■ Assignment
Return the run of lines below that opens with the line containing "You are a computer-use agent. 1136x592" and closes with the line containing "You are a computer-use agent. Screen dimensions: 1024x554", keeping each one exact.

=== Material to process ===

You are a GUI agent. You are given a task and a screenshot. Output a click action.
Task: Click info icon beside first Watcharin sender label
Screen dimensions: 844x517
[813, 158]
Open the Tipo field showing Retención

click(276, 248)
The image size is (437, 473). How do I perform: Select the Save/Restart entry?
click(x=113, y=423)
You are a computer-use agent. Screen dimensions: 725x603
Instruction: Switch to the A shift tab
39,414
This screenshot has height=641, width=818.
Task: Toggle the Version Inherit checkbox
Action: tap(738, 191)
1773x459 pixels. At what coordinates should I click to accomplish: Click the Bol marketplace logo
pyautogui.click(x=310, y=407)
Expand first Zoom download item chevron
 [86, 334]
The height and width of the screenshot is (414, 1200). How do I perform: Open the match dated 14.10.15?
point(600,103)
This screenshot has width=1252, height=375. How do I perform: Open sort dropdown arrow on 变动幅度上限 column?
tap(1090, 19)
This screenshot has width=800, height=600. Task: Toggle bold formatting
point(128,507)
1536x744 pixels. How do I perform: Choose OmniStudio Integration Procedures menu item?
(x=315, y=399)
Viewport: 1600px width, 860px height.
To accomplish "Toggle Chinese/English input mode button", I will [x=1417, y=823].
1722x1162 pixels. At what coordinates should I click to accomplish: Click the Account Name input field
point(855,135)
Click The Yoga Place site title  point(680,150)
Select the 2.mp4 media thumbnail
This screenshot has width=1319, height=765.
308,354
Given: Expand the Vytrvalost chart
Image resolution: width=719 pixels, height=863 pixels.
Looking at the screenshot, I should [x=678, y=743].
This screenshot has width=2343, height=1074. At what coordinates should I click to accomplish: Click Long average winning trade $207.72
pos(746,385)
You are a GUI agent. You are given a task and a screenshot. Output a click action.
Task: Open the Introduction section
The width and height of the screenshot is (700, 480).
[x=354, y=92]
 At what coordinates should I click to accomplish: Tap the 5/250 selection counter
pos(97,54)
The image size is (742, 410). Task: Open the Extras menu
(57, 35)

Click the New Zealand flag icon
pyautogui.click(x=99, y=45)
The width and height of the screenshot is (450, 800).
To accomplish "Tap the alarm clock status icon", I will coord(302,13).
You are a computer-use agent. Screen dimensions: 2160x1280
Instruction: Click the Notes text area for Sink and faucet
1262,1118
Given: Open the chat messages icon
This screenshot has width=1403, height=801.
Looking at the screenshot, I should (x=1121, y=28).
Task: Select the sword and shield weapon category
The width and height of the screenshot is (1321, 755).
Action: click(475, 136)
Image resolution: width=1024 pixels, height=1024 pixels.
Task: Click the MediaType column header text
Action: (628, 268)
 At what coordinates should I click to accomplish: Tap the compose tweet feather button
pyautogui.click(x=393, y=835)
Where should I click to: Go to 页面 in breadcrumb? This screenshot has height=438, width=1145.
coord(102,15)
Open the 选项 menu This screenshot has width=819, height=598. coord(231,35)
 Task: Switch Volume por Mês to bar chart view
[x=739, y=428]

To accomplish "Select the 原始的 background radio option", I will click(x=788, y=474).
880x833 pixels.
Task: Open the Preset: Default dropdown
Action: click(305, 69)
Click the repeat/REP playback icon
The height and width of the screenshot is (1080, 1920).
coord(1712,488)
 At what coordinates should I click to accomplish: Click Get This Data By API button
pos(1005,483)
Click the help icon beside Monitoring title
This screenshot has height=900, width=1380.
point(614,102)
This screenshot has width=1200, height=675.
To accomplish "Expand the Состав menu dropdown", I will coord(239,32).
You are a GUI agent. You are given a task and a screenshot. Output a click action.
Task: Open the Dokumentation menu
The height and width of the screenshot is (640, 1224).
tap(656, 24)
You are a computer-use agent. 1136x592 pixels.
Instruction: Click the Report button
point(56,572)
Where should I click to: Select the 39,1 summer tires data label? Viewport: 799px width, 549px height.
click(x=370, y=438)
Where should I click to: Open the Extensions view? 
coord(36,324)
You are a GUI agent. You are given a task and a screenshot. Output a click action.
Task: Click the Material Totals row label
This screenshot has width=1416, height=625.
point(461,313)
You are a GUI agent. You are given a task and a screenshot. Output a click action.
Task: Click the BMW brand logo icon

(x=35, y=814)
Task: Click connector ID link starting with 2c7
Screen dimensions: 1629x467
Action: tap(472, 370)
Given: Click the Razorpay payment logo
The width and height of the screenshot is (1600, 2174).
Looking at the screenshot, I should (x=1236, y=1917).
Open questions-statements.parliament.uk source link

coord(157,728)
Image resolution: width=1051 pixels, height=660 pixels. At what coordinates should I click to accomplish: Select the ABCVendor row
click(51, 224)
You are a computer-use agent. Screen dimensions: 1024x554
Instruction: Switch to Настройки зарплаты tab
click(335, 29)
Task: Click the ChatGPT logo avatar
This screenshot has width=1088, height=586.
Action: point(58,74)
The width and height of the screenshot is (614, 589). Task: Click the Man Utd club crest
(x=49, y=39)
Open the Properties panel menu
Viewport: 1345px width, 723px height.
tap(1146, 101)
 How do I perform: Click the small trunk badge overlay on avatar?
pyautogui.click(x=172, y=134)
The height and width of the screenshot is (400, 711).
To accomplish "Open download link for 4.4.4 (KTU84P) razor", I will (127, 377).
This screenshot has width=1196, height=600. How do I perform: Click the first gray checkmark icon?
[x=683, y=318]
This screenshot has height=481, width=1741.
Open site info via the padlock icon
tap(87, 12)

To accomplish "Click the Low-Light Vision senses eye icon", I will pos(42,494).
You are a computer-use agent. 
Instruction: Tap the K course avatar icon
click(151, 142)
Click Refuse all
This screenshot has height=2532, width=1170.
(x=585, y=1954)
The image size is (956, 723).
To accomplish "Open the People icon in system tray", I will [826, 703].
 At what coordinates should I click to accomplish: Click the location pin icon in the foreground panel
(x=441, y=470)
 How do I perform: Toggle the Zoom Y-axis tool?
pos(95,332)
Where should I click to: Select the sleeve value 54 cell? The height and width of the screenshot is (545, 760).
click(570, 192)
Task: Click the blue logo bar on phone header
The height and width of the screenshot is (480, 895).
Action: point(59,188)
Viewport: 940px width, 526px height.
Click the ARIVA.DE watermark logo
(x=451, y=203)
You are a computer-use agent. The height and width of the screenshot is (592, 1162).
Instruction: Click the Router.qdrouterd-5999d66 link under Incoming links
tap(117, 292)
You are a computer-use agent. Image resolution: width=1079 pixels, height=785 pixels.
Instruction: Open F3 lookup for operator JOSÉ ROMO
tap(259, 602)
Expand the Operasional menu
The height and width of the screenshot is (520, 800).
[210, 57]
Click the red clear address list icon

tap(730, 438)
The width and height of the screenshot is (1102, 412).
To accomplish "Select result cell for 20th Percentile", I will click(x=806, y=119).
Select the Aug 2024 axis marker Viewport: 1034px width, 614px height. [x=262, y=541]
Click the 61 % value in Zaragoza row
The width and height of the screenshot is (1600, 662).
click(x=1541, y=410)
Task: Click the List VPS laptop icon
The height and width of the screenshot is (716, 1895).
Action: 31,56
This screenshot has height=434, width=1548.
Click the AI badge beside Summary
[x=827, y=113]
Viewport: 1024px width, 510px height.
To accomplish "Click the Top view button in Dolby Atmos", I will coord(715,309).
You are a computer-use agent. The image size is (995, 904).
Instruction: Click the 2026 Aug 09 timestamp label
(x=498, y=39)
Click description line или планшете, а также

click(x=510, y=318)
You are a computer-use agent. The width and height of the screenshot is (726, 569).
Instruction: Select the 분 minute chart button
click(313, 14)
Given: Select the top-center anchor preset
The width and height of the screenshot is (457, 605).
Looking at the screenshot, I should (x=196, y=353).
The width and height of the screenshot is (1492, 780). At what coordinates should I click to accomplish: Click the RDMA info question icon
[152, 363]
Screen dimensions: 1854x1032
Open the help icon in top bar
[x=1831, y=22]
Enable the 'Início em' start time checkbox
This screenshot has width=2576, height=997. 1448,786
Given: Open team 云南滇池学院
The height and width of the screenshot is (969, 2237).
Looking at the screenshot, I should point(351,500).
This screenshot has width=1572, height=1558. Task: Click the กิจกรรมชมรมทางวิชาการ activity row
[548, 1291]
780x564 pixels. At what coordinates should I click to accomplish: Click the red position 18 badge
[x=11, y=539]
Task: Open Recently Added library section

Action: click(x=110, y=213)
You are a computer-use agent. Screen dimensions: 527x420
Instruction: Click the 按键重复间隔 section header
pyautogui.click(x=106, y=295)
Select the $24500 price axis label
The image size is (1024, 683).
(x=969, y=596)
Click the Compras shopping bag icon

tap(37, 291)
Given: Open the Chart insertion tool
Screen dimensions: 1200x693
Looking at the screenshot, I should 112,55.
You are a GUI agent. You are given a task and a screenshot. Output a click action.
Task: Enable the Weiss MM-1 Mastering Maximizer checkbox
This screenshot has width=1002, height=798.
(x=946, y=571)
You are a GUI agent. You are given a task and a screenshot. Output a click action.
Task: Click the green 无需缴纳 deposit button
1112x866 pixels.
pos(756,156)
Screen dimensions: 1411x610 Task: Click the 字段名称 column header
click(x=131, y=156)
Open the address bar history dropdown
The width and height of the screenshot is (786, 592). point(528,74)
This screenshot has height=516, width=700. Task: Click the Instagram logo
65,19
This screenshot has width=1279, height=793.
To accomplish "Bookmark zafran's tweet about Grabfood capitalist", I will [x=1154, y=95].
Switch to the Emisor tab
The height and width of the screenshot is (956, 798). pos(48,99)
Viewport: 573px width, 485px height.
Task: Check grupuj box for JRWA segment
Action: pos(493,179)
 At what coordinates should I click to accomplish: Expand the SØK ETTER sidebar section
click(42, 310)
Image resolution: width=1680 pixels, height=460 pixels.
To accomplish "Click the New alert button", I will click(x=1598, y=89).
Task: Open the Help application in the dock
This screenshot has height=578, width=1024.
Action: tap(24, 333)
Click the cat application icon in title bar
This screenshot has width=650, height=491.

===

■ Task output
You are a computer-use agent. 1136x592 pixels.
Instruction: Click the Report button
point(56,572)
Where should I click to: Select the 39,1 summer tires data label? Viewport: 799px width, 549px height.
click(x=370, y=438)
Where should I click to: Open the Extensions view? 
coord(36,324)
You are a GUI agent. You are given a task and a screenshot. Output a click action.
Task: Click the Material Totals row label
This screenshot has width=1416, height=625.
point(461,313)
You are a GUI agent. You are given a task and a screenshot. Output a click action.
Task: Click the BMW brand logo icon

(x=35, y=814)
Task: Click connector ID link starting with 2c7
Screen dimensions: 1629x467
Action: tap(472, 370)
Given: Click the Razorpay payment logo
The width and height of the screenshot is (1600, 2174).
Looking at the screenshot, I should (x=1236, y=1917).
Open questions-statements.parliament.uk source link

coord(157,728)
Image resolution: width=1051 pixels, height=660 pixels. At what coordinates should I click to accomplish: Select the ABCVendor row
click(51, 224)
You are a computer-use agent. Screen dimensions: 1024x554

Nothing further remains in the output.